Alert me about debates like this

Photo of Tony Baldry Tony Baldry Conservative, Banbury 2:56, 21 December 2000

I shall come to that issue in a moment. The hon. Gentleman makes a perfectly fair point, but I do not wish to detain the House for long, because I appreciate that many other Members wish to speak.

The concept of modernisation has been about altering hours and changing voting arrangements and the times at which voting takes place. Nothing that has happened so far, supposedly in the name of modernisation, has enhanced the ability of elected Members to hold the Executive to account. The opposite is the case: nothing that has happened in the name of modernisation has enhanced by one jot the ability of Back Benchers on either side of the House to call the Government to account. Instead, we have witnessed some elegant moving of the furniture. However, the ability to vote 10 times in one minute on a Wednesday afternoon in the Division Lobby does not enable me to hold the Executive to account any more ably.

This Parliament has seen the fewest rebellions by Back Benchers of any Parliament since the second world war. By this stage in the previous Parliament, when my right hon. Friend the Member for Huntingdon (Mr. Major) was Prime Minister, there had been almost two thirds more Divisions in which Ministers had been confronted with dissent from their own Back Benchers. Of course, that was an irritant for us—it was often a complete pain in the neck—but it made the system work. One was accountable to one's own Back Benchers and to people at the other end of the Corridor. That made Ministers think. This Government have the most compliant group of Back Benchers since the 1940s. They might think that having everyone on message on their pagers is good news, but it is not good for Parliament as an institution. It is sad news, because such practices tend to be passed down from generation to generation.

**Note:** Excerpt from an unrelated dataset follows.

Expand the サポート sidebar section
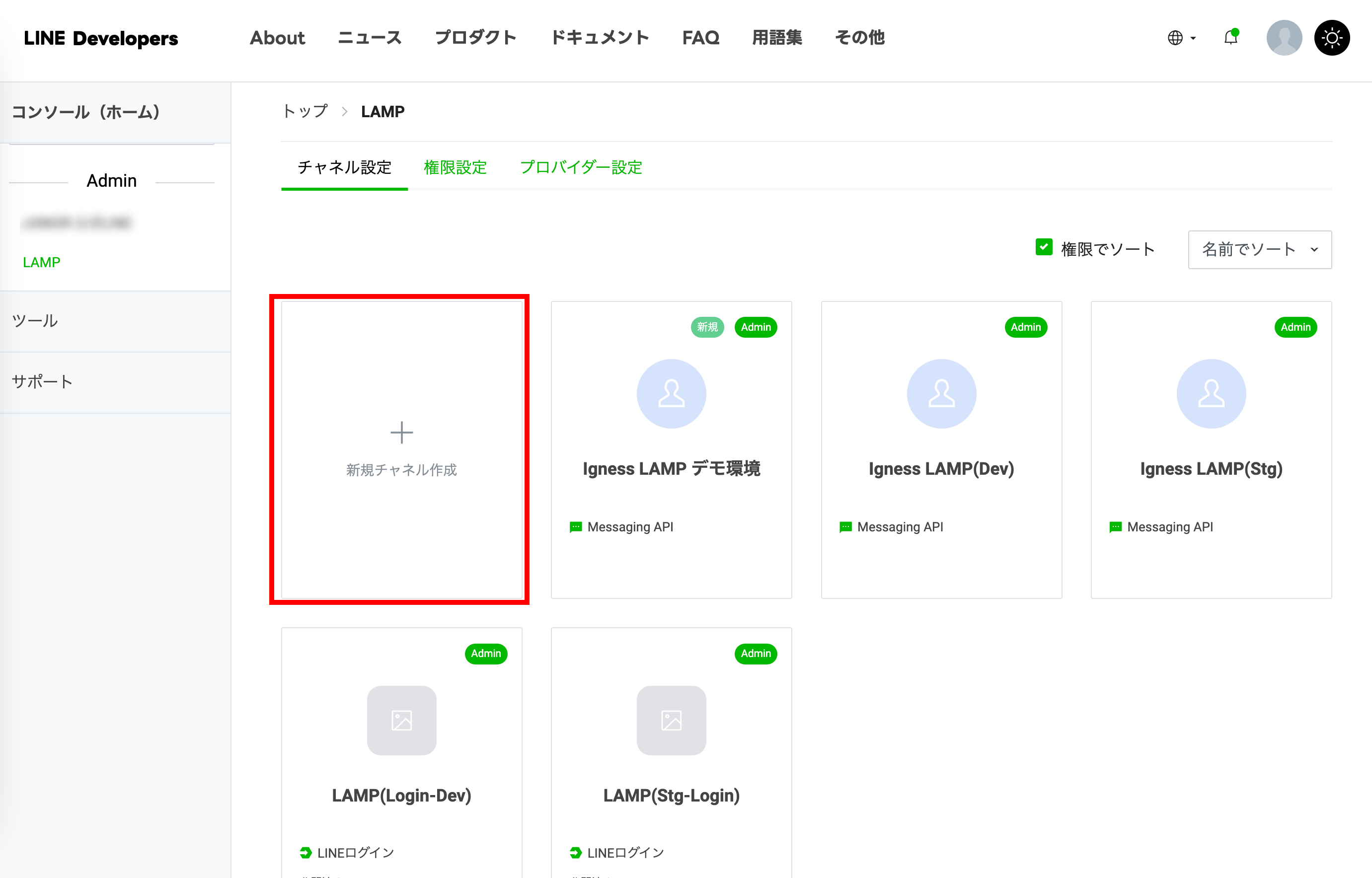The image size is (1372, 878). tap(42, 381)
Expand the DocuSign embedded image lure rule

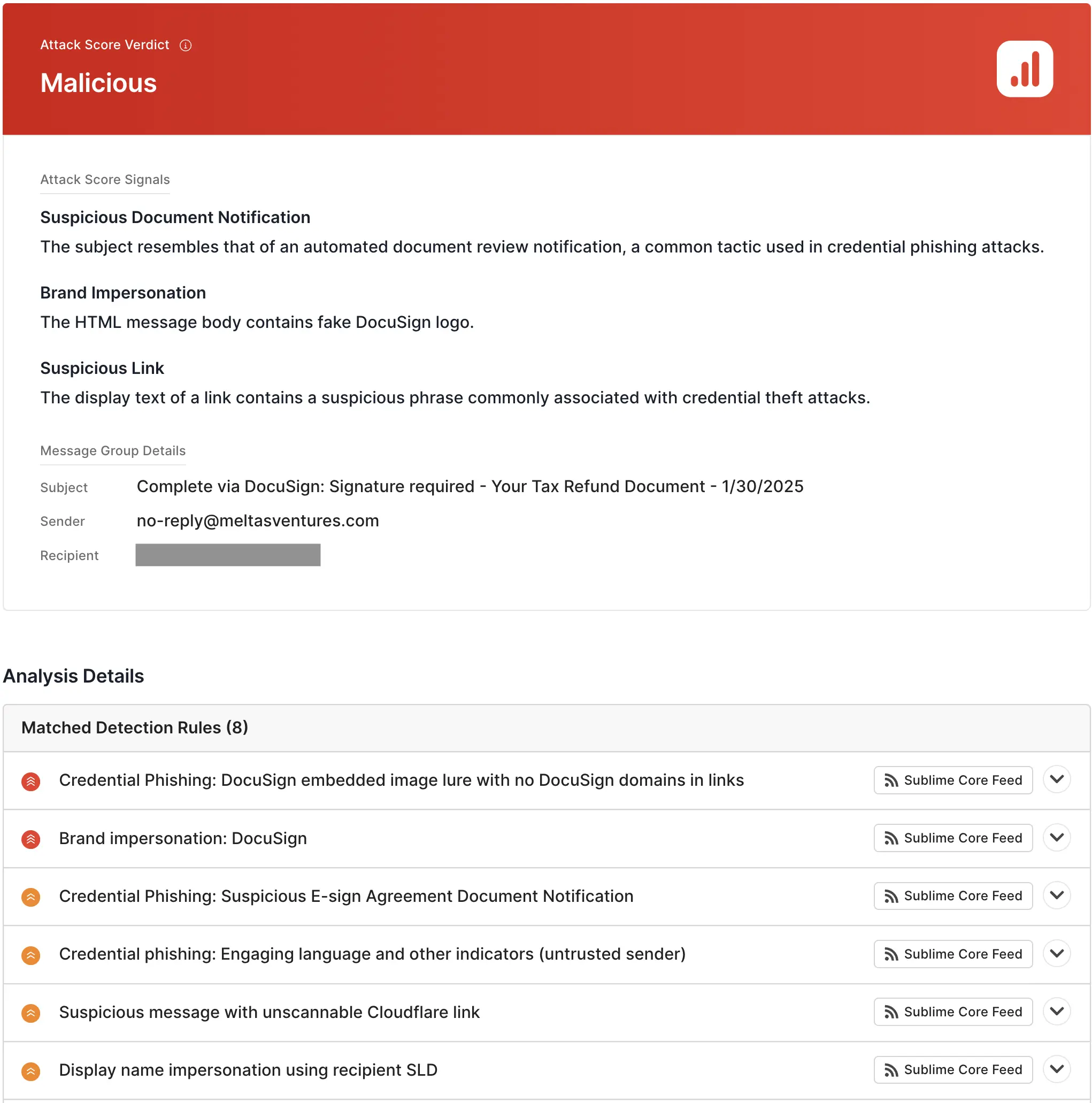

Derek Draper, a former lobbyist and adviser to the Secretary of State for Northern Ireland, the right hon. Member for Hartlepool (Mr. Mandelson), observed that only 17 people nowadays count. Practically none of those people is an elected Member of Parliament. I want us to try to work out ways in which elected Members of the House of Commons will have greater opportunities to call the Executive to account.

My right hon. Friend the Leader of the Opposition set up the Norton report under the chairmanship of Lord Norton of Louth. It made 90 interesting suggestions, including the restoration of Prime Minister's Question Time to twice a week, which would give us a greater opportunity to call the Prime Minister to account. The report also called for more Question Times and shorter debates with more opportunities for Back Benchers to speak. Shoving us all off into Westminster Hall—a sort of empty cavern—does not assist us in calling Ministers to account. We need to strengthen Committees, and to improve the opportunities of Select Committees to make representations to the House.

We should improve the way in which European legislation is monitored in the House. I was the Minister responsible for fisheries in the previous Conservative Government, and I find it extraordinary that we did not have a debate on the Fisheries Council meeting this year. Every year, we used to have a full day's debate on the Council's proposals, which would enable colleagues from fishing constituencies to express their concerns and to vote on them. There has been no such debate this year. Indeed, at best, the relevant documents were referred to a Committee to be scrutinised. That is no way for the House to perform.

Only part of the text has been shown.